**Records for this exercise**

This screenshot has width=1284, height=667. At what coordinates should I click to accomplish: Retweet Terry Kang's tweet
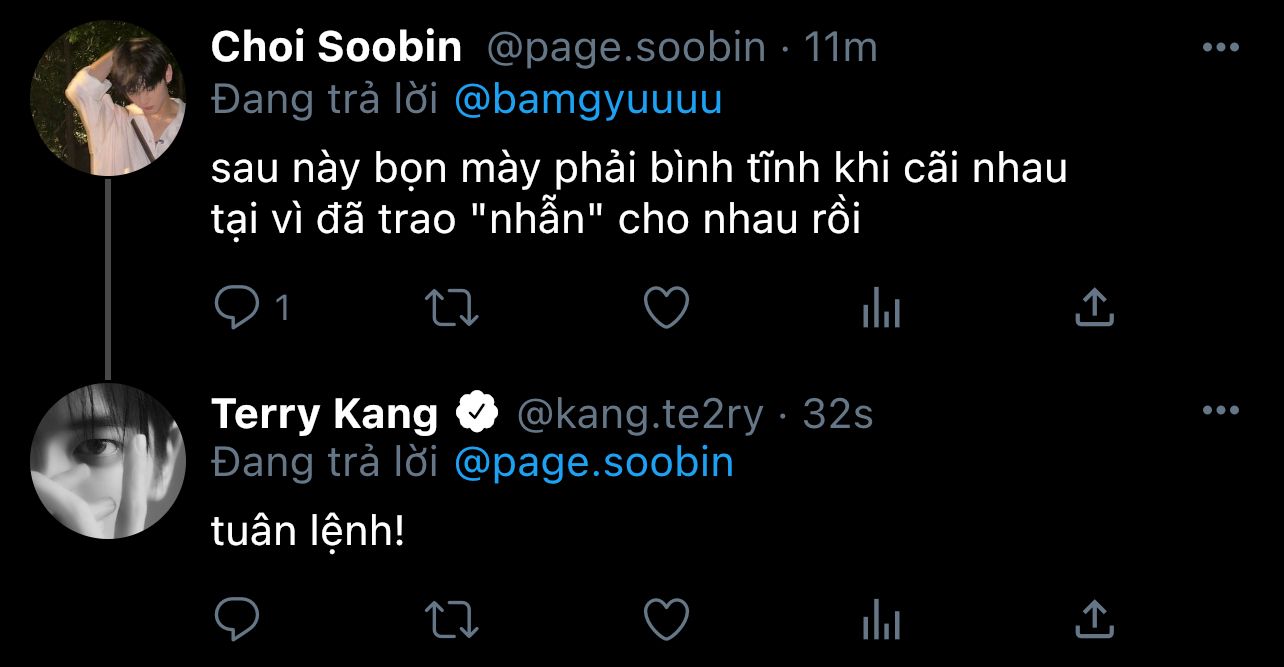tap(452, 619)
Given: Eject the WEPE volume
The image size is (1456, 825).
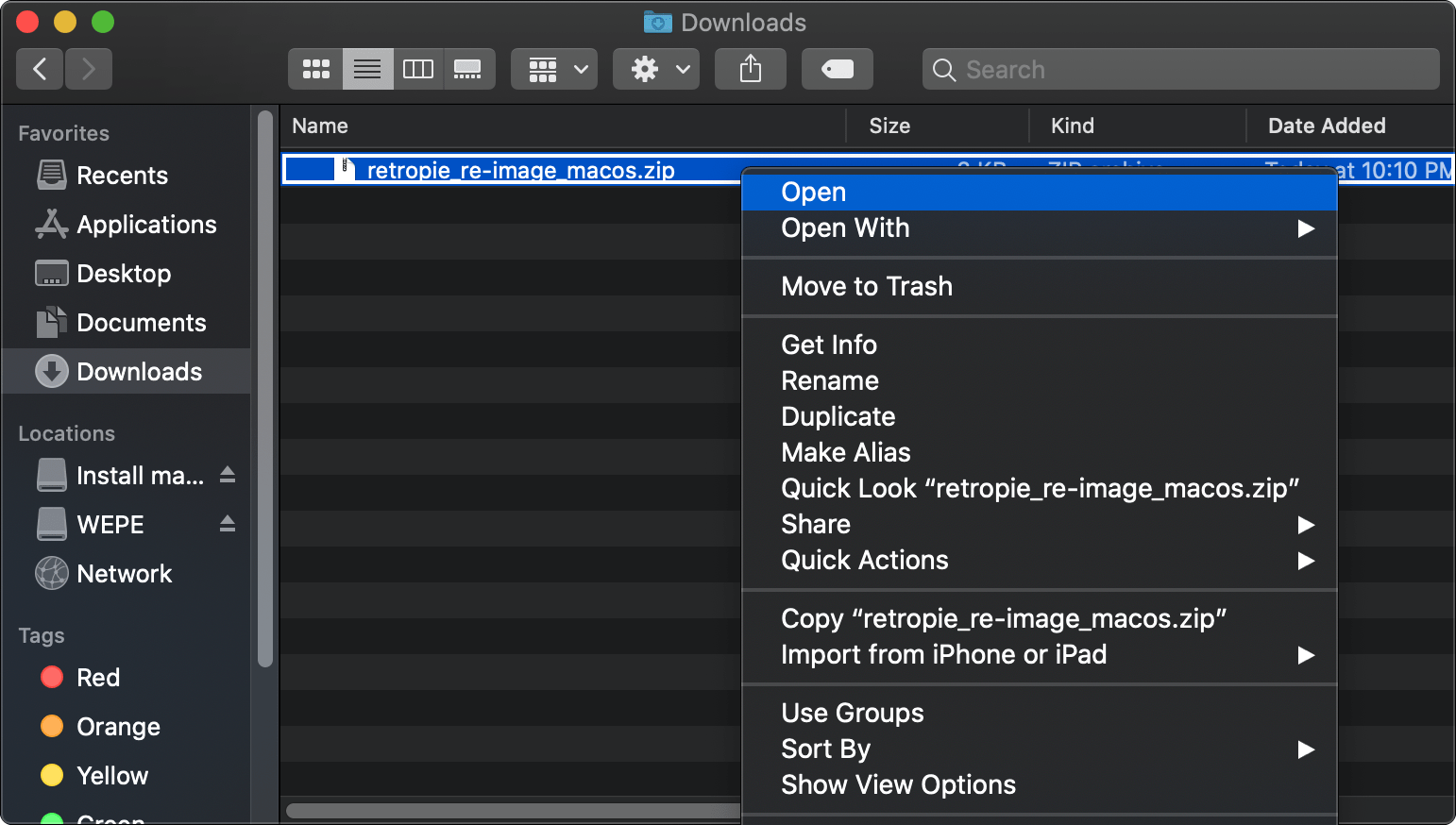Looking at the screenshot, I should pos(228,524).
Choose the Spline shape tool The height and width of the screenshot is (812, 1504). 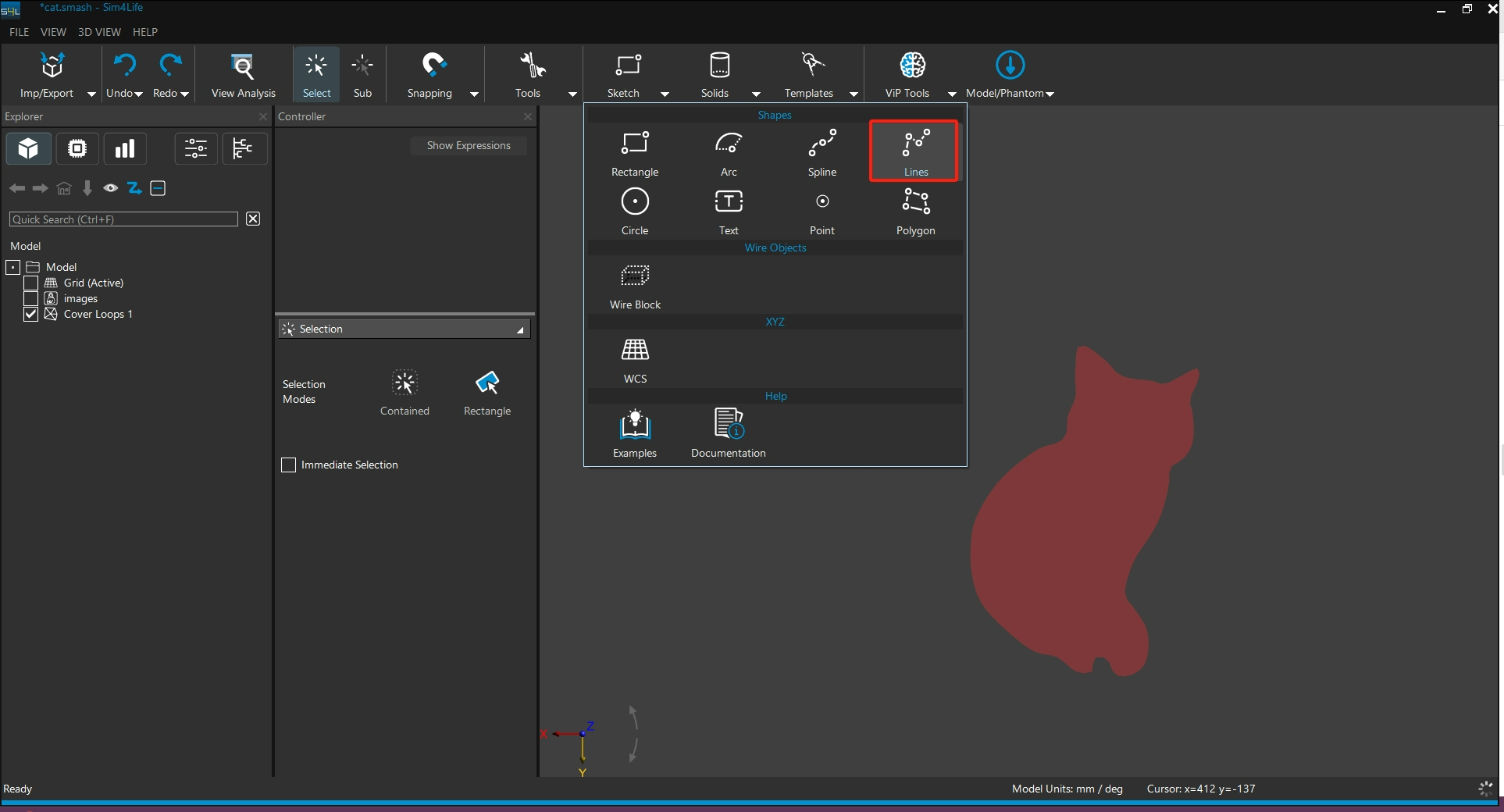coord(821,151)
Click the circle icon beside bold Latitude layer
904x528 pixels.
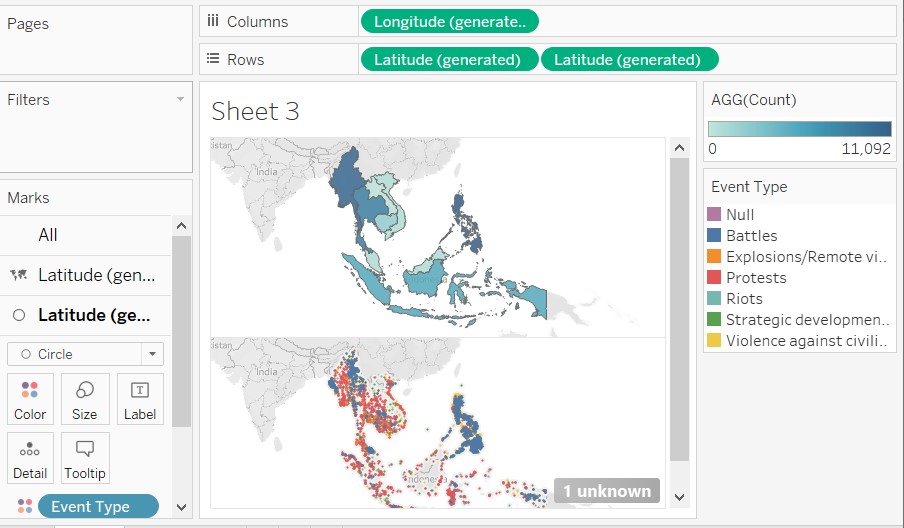point(18,315)
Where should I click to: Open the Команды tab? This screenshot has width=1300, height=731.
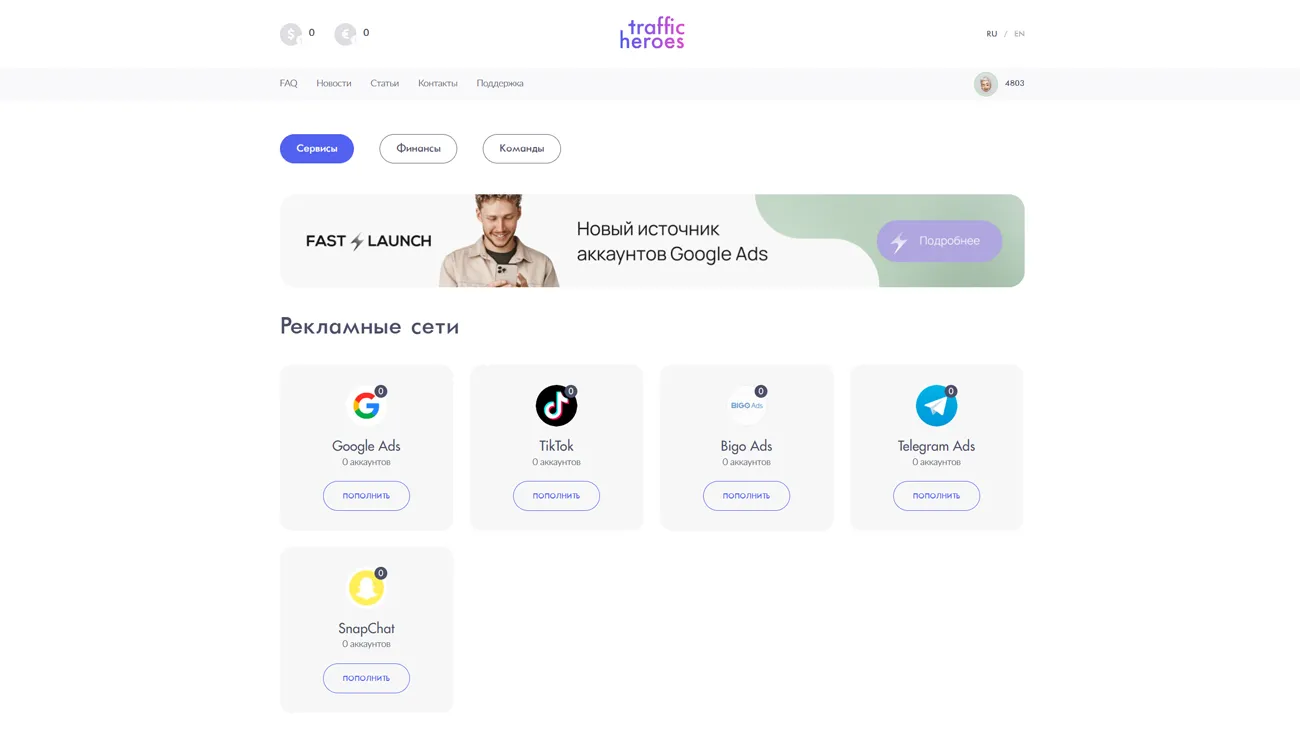coord(522,149)
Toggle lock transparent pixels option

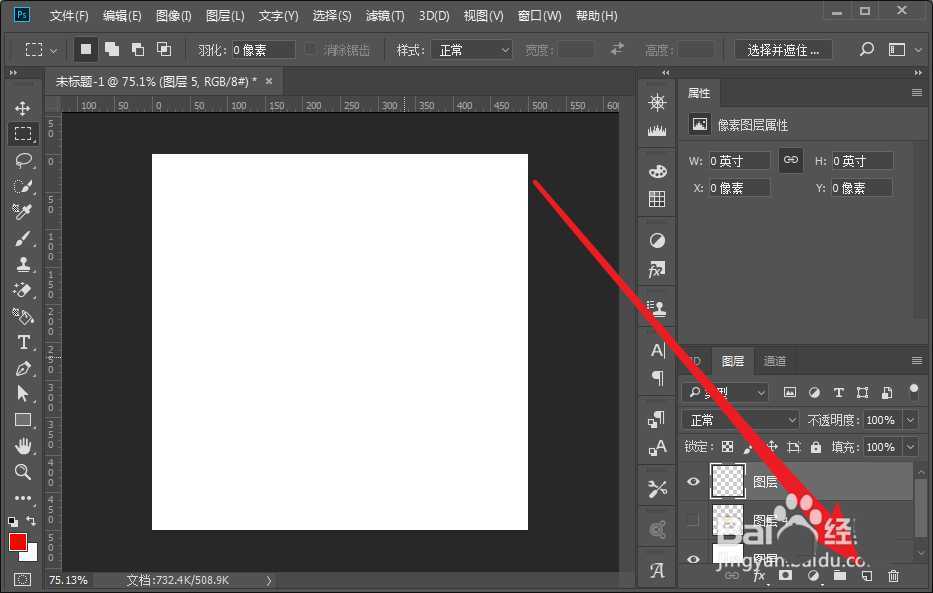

**What to work on**
Please restate exactly the lines from the one containing "Where should I" down to the end of the material, both ends kept, and do not include the pictures.

**Solution**
Where should I click to: Open the Команды tab? This screenshot has width=1300, height=731.
coord(522,149)
Toggle lock transparent pixels option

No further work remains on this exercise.